Includes all 1970 H code 351-2V Windsor engines only. The D0OE-6316-C harmonic balancer is identified by the 4 bolt holes for attaching the crankshaft pulley. Outside diameter is approximately 6-1/4 inches, and 3/4 inches thick. 351-2V Cleveland and 351-2V Windsor engines were both used in 1970, they each have specific balancers, please identify your engine and verify your balancer numbers. Has the timing marks on rim. Refundable $50.00 core charge when rebuildable D0OE-6316-C harmonic balancer is received by WCCC.
Ford part # D0OZ-6316-C, casting # D0OE-6316-C.
*NOTE* When ordering double check that you have a 351 Cleveland engine. It is not uncommon to mistake a 351 Windsor engine for the 351 Cleveland engine. Excludes 1969 351W engines with the three bolt pulley holes. When ordering double check that you have 4 bolts attaching your crankshaft pulley. It is not uncommon for a 1969 version 351W engine to have been substituted over the last 35 plus years.

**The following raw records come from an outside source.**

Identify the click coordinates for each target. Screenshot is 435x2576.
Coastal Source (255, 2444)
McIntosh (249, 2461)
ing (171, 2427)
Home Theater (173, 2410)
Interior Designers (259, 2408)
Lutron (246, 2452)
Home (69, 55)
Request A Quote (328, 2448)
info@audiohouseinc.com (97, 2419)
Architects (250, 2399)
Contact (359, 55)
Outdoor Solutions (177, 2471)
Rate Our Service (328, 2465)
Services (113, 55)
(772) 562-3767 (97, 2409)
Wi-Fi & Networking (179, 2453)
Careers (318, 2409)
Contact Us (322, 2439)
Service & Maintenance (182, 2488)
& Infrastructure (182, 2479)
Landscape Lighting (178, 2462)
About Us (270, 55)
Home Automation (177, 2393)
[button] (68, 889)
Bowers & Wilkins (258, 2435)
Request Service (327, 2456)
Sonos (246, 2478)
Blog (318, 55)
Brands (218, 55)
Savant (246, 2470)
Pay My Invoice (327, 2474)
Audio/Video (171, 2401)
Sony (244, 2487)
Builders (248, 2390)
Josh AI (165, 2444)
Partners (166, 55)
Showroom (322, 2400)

Click on images to enlarge.
This is a picture of a 40 year old piece of rubber removed from a harmonic balancer. Notice how dry and cracked it is. The premium black silicone (high temperature) rubber we use is not affected by even continual heat (up to 400 F.) or engine motor oil. The modern material used in our balancers cost about $200 per gallon and will not look like what you see here 40 years later. [You will want to prevent submersion in solvents or gasoline as this type of rubber will absorb solvents.]

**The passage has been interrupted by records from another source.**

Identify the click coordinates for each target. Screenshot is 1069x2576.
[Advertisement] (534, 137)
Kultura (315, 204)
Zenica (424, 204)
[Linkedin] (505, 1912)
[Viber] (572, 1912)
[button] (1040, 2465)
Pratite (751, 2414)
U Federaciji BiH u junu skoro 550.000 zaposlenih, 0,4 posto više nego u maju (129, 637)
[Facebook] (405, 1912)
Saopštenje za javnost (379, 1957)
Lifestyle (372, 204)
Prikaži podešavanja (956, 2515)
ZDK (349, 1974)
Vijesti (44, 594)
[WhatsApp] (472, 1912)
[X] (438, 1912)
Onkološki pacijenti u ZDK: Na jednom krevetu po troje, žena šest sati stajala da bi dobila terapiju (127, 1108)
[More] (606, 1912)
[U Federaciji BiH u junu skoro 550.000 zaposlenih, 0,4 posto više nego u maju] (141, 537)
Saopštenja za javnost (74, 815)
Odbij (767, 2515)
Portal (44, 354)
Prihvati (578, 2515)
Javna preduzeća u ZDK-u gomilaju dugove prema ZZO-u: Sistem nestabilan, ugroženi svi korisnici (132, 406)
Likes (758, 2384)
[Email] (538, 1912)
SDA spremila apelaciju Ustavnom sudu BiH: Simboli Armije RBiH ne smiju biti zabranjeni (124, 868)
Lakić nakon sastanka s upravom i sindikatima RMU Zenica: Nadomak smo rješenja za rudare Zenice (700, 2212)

The little metal staple you see embedded in the rubber below is for anti static purposes, its job is to ground the inner portion of the part to the outer ring. Over the years the low quality metal used is usually deteriorated beyond usefulness.
Our units have this Beryllium copper spring embedded in them for grounding. This spring boasts 201,000 pounds of tensile strength and will ensure you get no radio static as a result of the balancer.